Stored records:
↓

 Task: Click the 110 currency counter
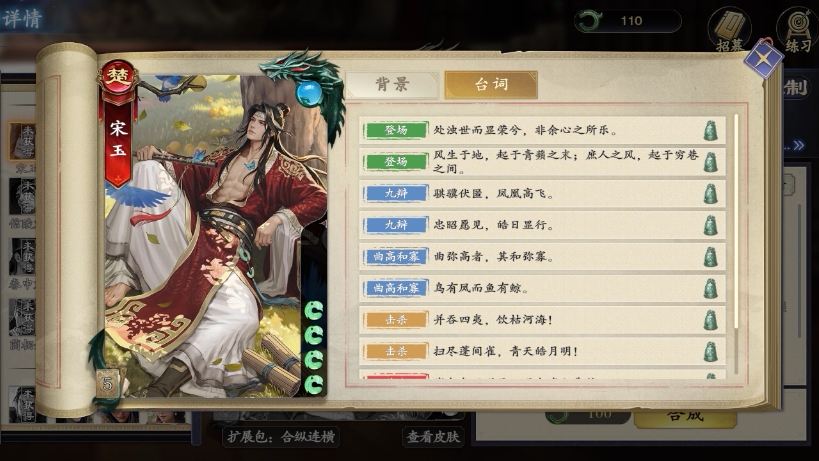point(627,21)
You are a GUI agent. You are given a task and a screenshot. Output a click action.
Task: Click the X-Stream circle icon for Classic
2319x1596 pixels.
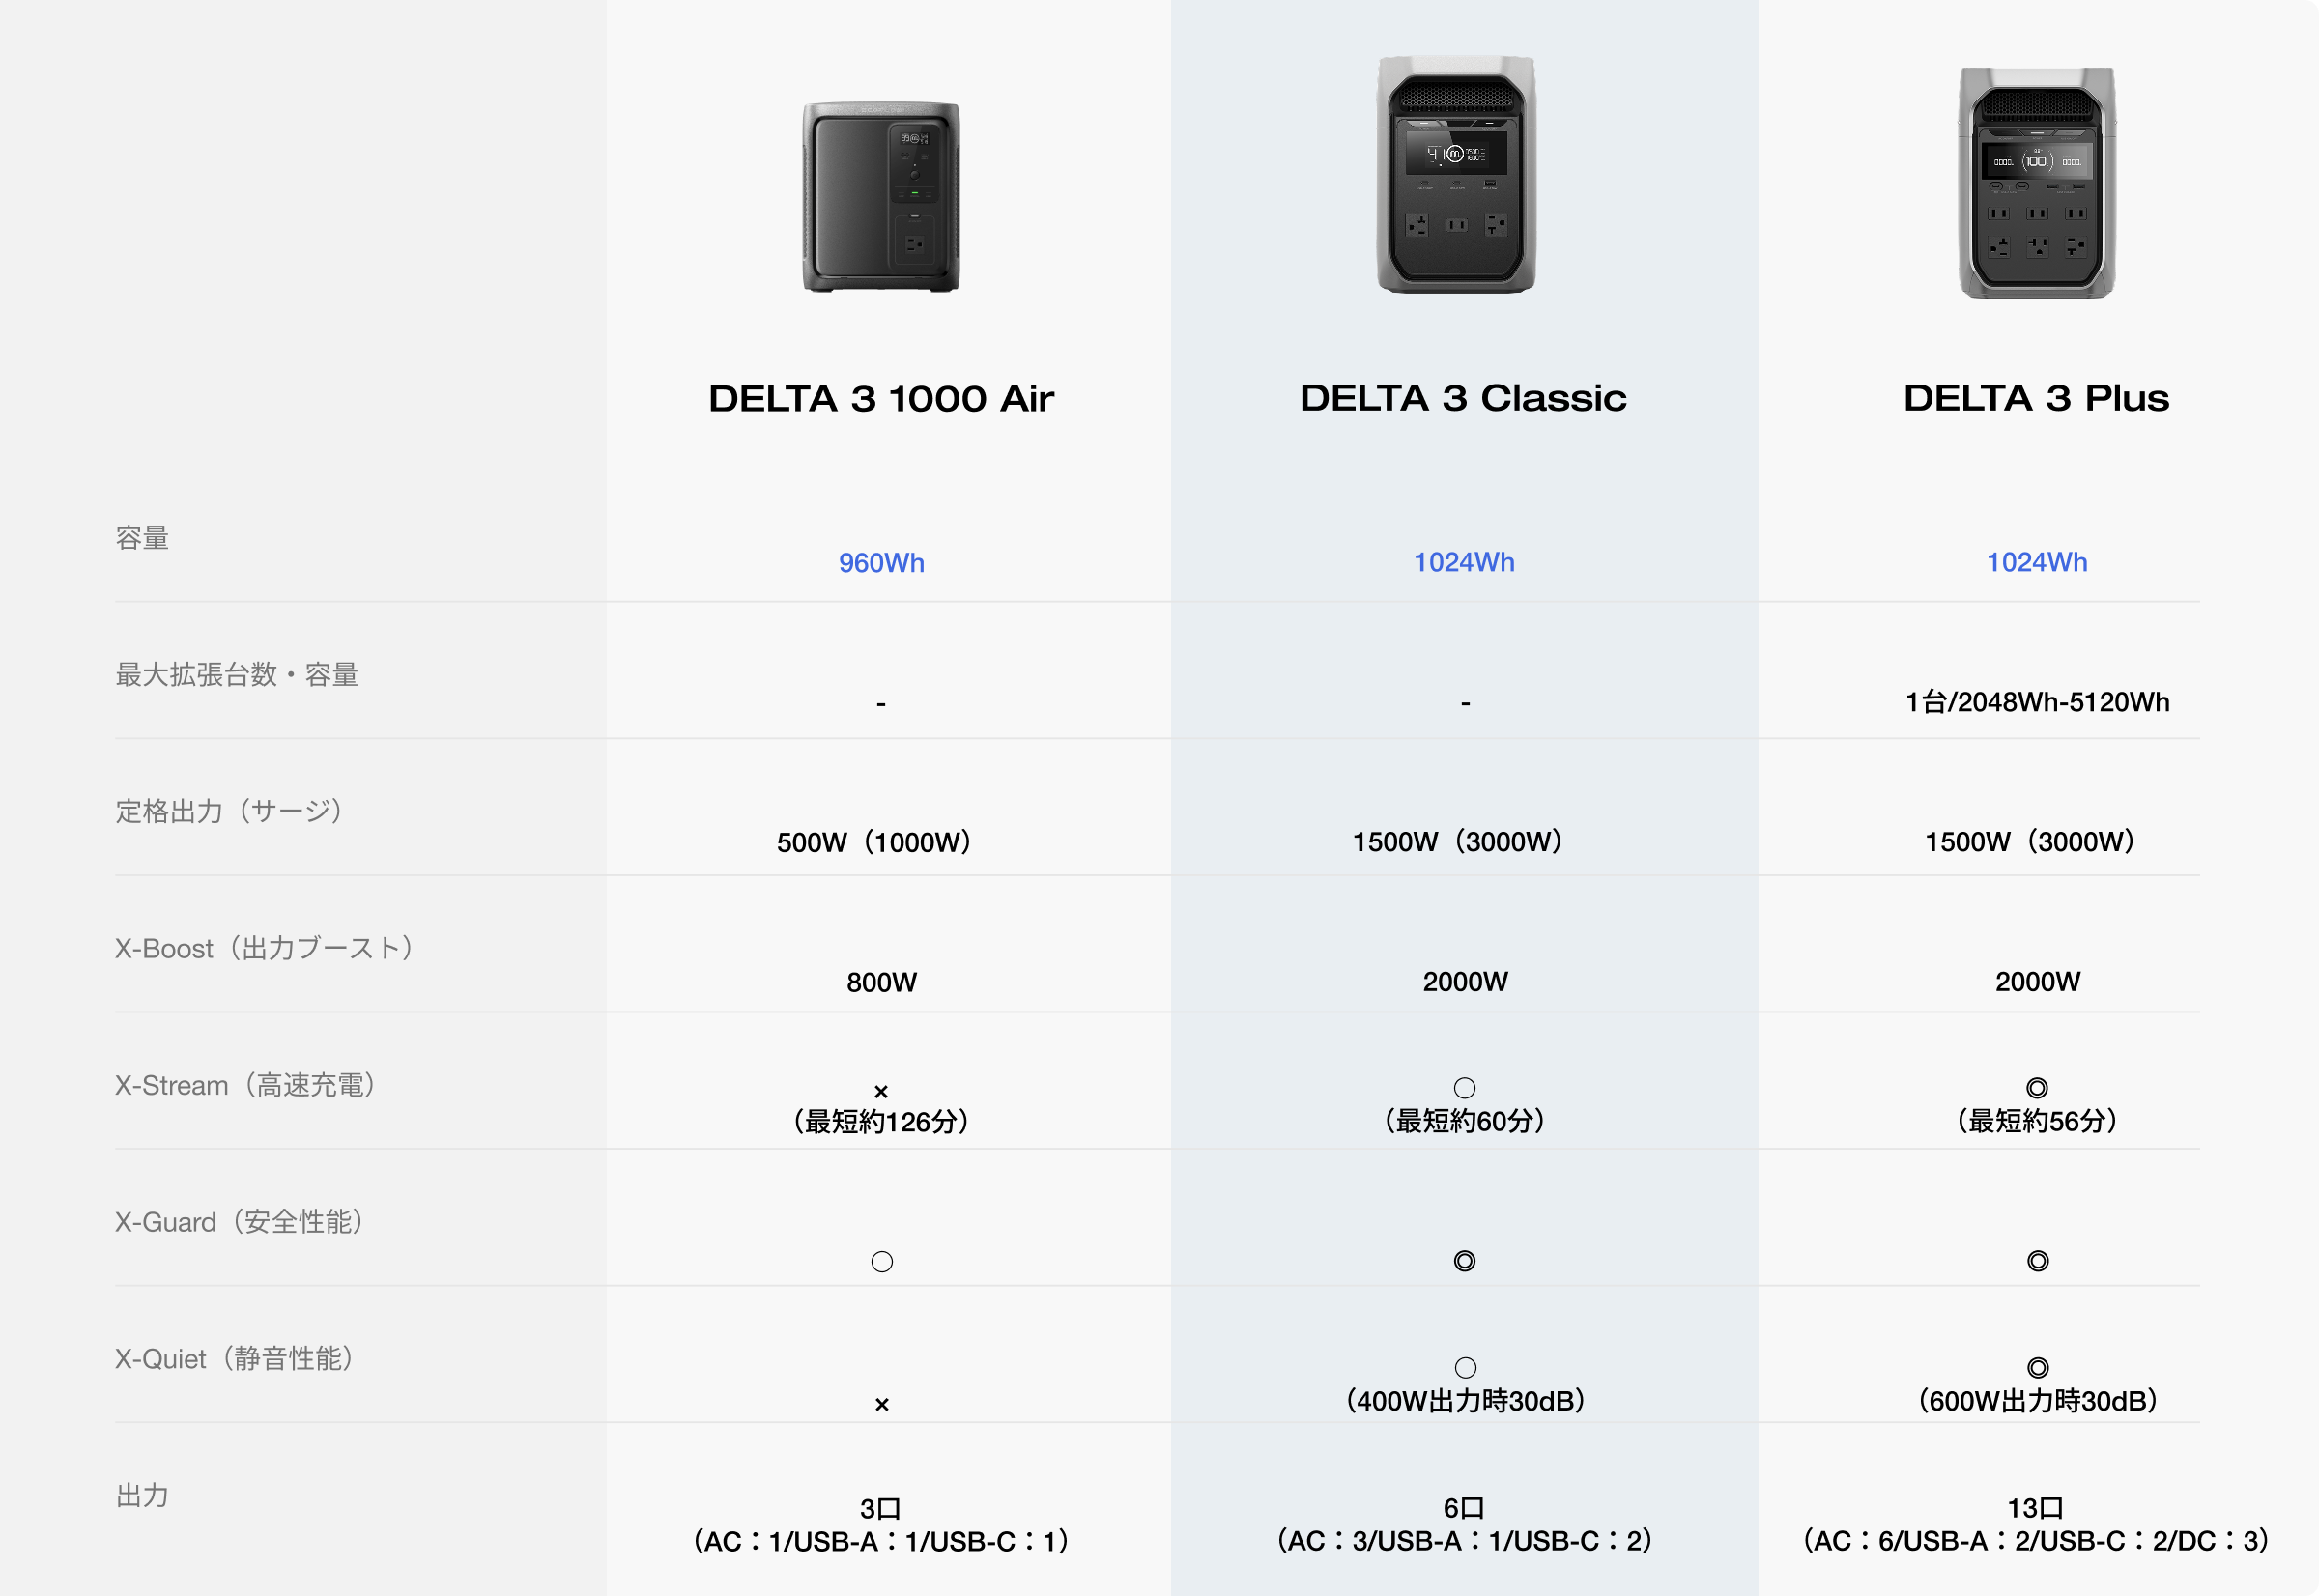1464,1087
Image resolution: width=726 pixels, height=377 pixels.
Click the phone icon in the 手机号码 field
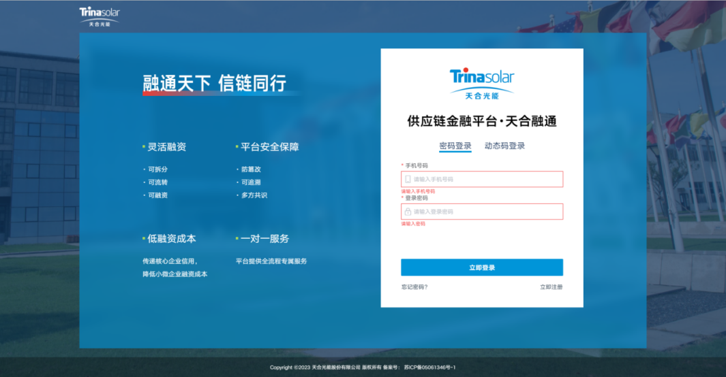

↑

Once more, please print all the lines above exactly, without their pictures.

 Task: Click the 110 currency counter
point(627,21)
You are a GUI agent. You are given a task and a screenshot. Output a click action.
Task: Click the X-Stream circle icon for Classic
2319x1596 pixels.
1464,1087
Image resolution: width=726 pixels, height=377 pixels.
Click the phone icon in the 手机号码 field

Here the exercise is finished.